Ser diversa é liderança: quando a diferença é potência
Um caminho que começou pela acessibilidade
Não é errado dizer que parte significativa do mercado ainda espera que líderes sigam um molde. Perfis “mais adequados” de acordo com cada função, de preferência de determinado gênero e raça, sem deficiências ou limitações, e claro, idealmente, com carreiras lineares. Pessoas que se encaixam. Eu nunca me encaixei. E foi exatamente por isso que minha jornada ganhou um outro contorno: o da adaptação. Minha e do que estava à minha volta.
Sou do Sudeste, me formei em Relações Públicas e, como muitas mulheres, precisei fazer escolhas difíceis ao longo da minha trajetória profissional. Mas um fator sempre esteve presente, ainda que nem sempre facilmente percebido pelos outros: minha condição como pessoa com deficiência.

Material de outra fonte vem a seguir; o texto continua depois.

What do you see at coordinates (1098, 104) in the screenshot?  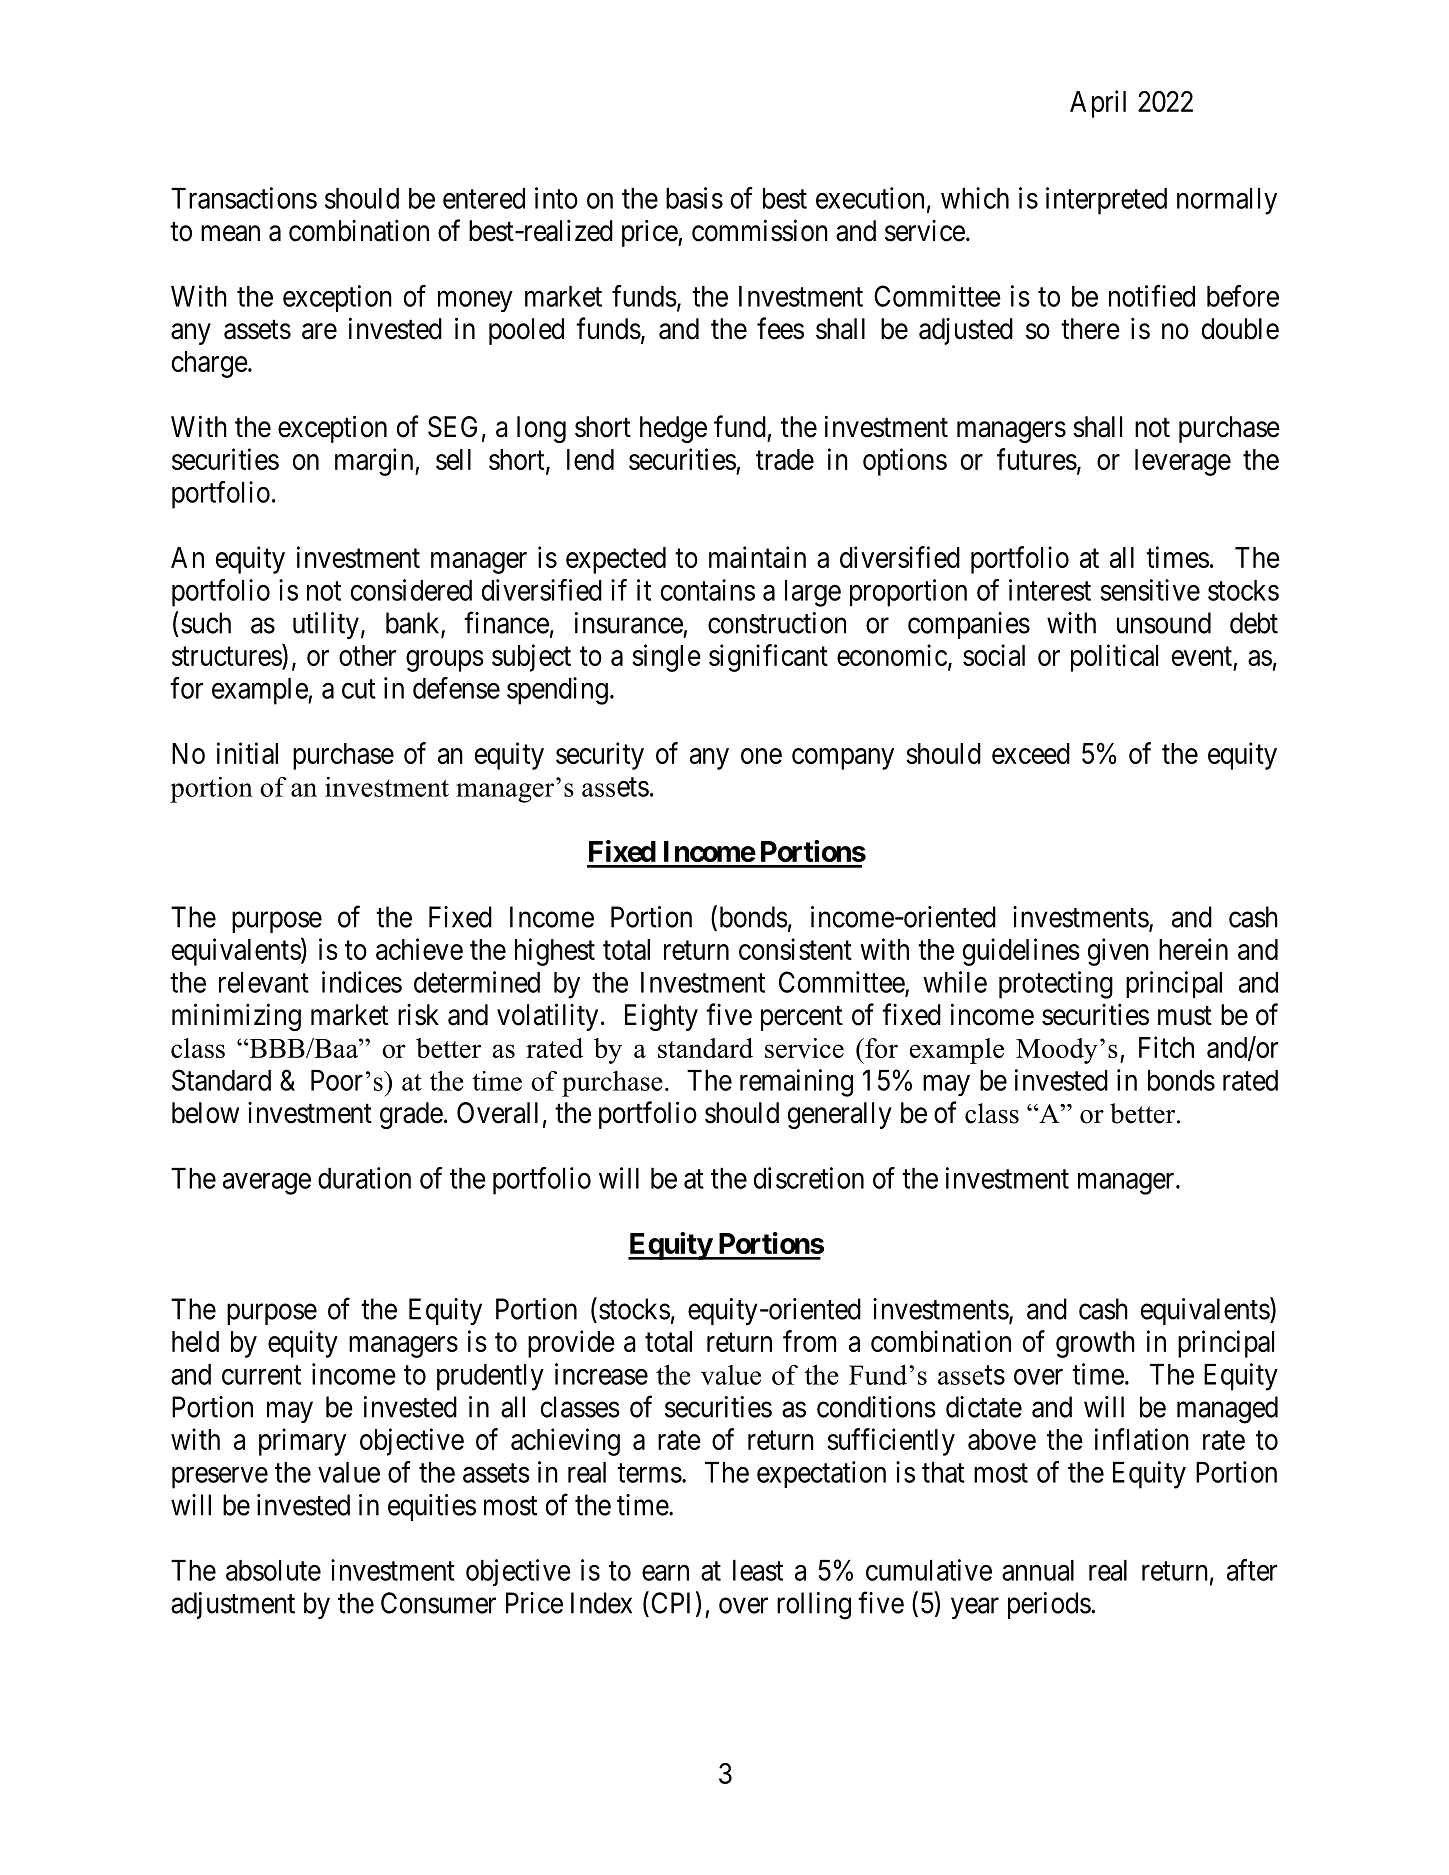 I see `April` at bounding box center [1098, 104].
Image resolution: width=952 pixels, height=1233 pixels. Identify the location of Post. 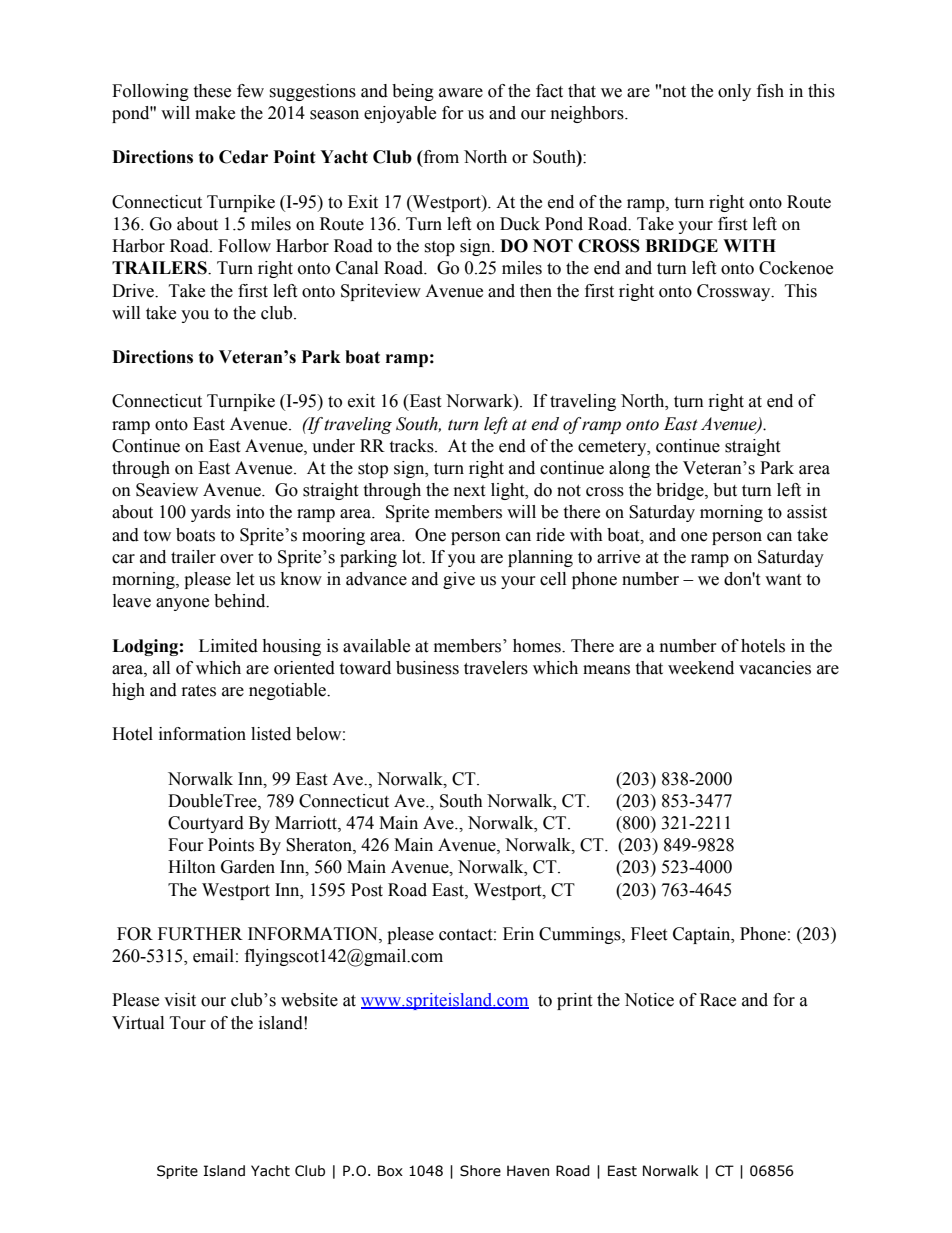
(367, 890).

Eu me entendi enquanto pessoa com deficiência aos vinte anos de idade. Antes disso, eu fui orientada a me encaixar, o que naquele contexto significava “disfarçar” a deficiência, uma condição a ser escondida, superada. Viver apesar dela.
Quando o autorreconhecimento aconteceu, eu estava começando a trilhar uma carreira e foram as vagas afirmativas que me permitiram acessar o mundo corporativo. Nunca me faltou desafio e as alternativas eram limitadas. O espaço que existia para mim em um mundo institucional exigia uma escolha: ou aceitava as oportunidades delimitadas pelas vagas afirmativas ou precisaria ignorar minha condição para concorrer em outras posições. Eu entrei pela porta da acessibilidade e fui crescendo, aproveitando essas oportunidades para demonstrar meu potencial e minha capacidade. Sem deixar de ser diferente, colaborei com a revisão do padrão e consegui traçar um caminho de adaptação e não de encaixe.
Depois de todos esses anos, percebo que o conceito de inclusão é ainda sinuoso e cheio de desafios. Analisei os padrões por tempo suficiente, para que conseguisse entender que o que me torna diferente é exatamente o que me faz liderar.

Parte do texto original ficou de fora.